Com a aquisição da marca Cravo & Canela, a Calçados Gonçalves espera seguir em crescimento em 2023. O empresário conta que ao longo do ano corrente será realizado um planejamento da nova marca, com adequações no perfil dos consumidores. “Em 2023, nossa projeção é de crescimento de 10% sobre 2022, que foi um ano muito bom. Mas, será a partir de 2024, com a marca própria adequada, que esperamos crescer mais, em torno de 30%. Em 2023 e 2024, planejamos investir mais de R$ 15 milhões em estrutura, desenvolvimento de marca e tecnologia”, projeta Gonçalves.

Adaptação

O diretor da Randall, de Nova Serrana/MG, Pedro Gomes da Silva, revela que o ano de 2022 foi de crescimento expressivo para a empresa, que passou de uma produção de 372 mil pares, em 2021, para mais de 554 mil pares produzidos, um incremento produtivo de quase 50%. Segundo ele, os desafios de 2023, que não são poucos, ensejam mudanças, adaptações para os calçadistas. “Agora precisaremos ir ao mercado vender. Em 2022 fomos – muito – comprados”, afirma o empresário, ressaltando que, no ano passado, em agosto, empresas do polo mineiro já tinham vendas até o final de dezembro.
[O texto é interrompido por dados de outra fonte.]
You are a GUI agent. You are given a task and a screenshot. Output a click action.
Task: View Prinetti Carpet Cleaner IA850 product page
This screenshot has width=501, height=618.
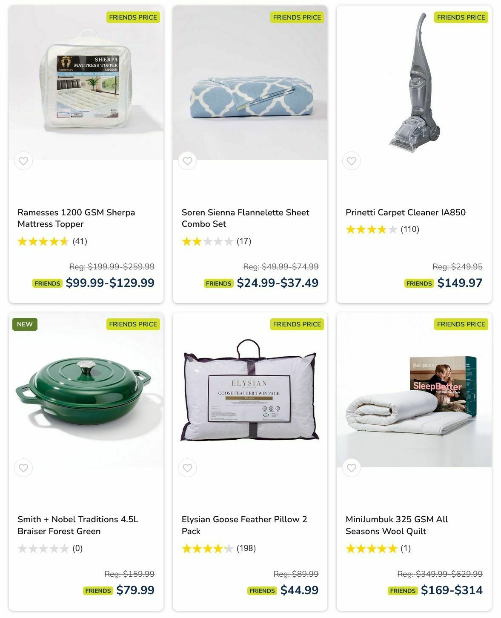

Exportando cerca de 2% da produção para países da América Latina, nos próximos anos, a Randall buscará aumentar a presença internacional. “Nossa meta é fechar em 10% para exportação. Sabemos da importância do nosso mercado interno e por isso não queremos aumentar muito mais essa fatia”, diz. Para Silva, 2023 será um ano para manter as conquistas de 2022. “O cenário não está tão positivo, percebemos que os lojistas estão mais receosos. Por exemplo, nesta fase do ano já teríamos 30 mil pares em fevereiro, mas estamos com 12 mil”, revela o empresário.

Cautela

Outra empresa que está cautelosa com as projeções é a Redeplast, de Novo Hamburgo/RS. Segundo os diretores da indústria, Juliano Martins e Maurício Martins, após crescer cerca de 50% nos dois últimos anos (35% em 2021 e 15% em 2022), impulsionados, principalmente, pelas exportações, a empresa trabalha para manter os números positivos ao longo do ano corrente. “Sentimos que o comprador está mais cauteloso, principalmente no e-commerce. Na pandemia, ocorreu um boom das vendas on-line, mas que caiu rapidamente assim que abriram as lojas físicas. Algumas empresas pensaram que íamos seguir assim. Foi um erro de planejamento por parte de alguns empresários, que agora estão sofrendo com estoques elevados”, opina Juliano Martins. A exportação, segundo ele, deve seguir crescendo de importância, embora o cenário internacional se mostre ainda mais desafiador para a empresa.

Entre os principais desafios para a atividade nos próximos anos, o empresário destaca o aumento dos custos com insumos, provocados pela alta inflação internacional, e o aumento dos custos logísticos, com fretes. O cenário de incertezas também fez com que a empresa colocasse o pé no freio com relação aos investimentos. “Viemos investindo bastante nos últimos dois anos. Para 2023, no primeiro semestre não temos previsão. Conforme for o andamento, iremos voltar a investir a partir da segunda parte do ano”, conta Juliano Martins, ressaltando que a empresa, que hoje produz 17 mil pares de calçados diariamente, tem capacidade para produzir 26 mil. “Temos espaço para crescer”, conclui.